#### WHAT YOU ARE ASKED TO DO:
Translate into Spanish this sentence from the text about ex-partners and their former in-laws: "The family knows this but any new people coming into the family don't know it."

#### READING TEXT:
I have personally seen in my years, ex spouses, unwed partners, and family friends giving and getting raw deals. For example, the ex may be encouraged to stay close to the family because of his or her almighty dollar. The family knows this but any new people coming into the family don’t know it. So they are left wondering why is the ex still hanging around? Now there are those situations where people will stick around because they do have a genuine relationship with the in-laws or because children are involved, but it is rare for a person to stick around “just because” there is usually some sort of attachment there whether it is mental or dare I say it, financial. “What can you do for me? I know that my brother or sister doesn’t love you anymore, but how can you help me?” The ex may have some clout in certain circles, investments that they want to share, material wealth, and other things that anyone would want, so yes it makes since to keep them around. You see money buys friendships and information. If I can befriend you by buying you something in exchange for a tidbit of information that could help me in a situation, you may not know what my strategy is because you are just too grateful to receive the gift. So you have ex spouses who may start this fake relationship of generosity for a time and then gradually they are gone when they have heard or seen enough. You may have witnessed some of your own family members brag on a family friend or one of your relative’s ex partners, “She was so good to us…She bought us…He gave us…He always buys nice Christmas gifts…We love their vacation home…They made this for us…” But what happens when he, she or they stop buying, helping out your family with financial problems, and other money related issues, “He used to help us…he doesn’t like us anymore…I never liked him…I never hear from her anymore… She never loved us.” The truth always comes out.
So what about that niece and nephew and what else could be really going on behind the scenes that you might not know about? Private school, high school graduation, proms, college, depending on the age, you will need to know how deep to go in your pocket. Single people without children need to watch out for these parents with children who have big ticket dreams; they are keeping you around for far more than just your positive influence. You ex partners who think the family loves you, you need to put your ex-husband or ex-wife’s family to the test instead of asking them, “How much do you need?” when they call. Tell them, “I’m sorry I can’t help you.” Watch how their whole attitude changes from a happy smile to a sad frown. Watch yourself, why are you really hanging around your ex’s family and haven’t found a man or woman yet? If the former in-laws should call you, don’t expect to be on the phone too long when you can’t do much for them. “ I have to go…thanks…Oh I’m sorry to hear that…you can’t help me…Talk to you later…I’m real busy.” While your protecting your money, compare how often you use to hear from them when you gave them money to how often you hear from them now when you chose not to give them money.
A person can only get away with what you allow them to get away with, so if you enjoy being used, keep up the good work, but if you want a quality relationship based on love and not money, then sit back and watch the movie this holiday season, you will be surprised at what you might find out!

#### INFORMATION SHOWN:
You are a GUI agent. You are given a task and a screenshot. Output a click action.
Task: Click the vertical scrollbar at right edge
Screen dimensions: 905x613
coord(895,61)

#### ANSWER TO THIS TASK:
La familia lo sabe, pero las personas nuevas que llegan a la familia no lo saben.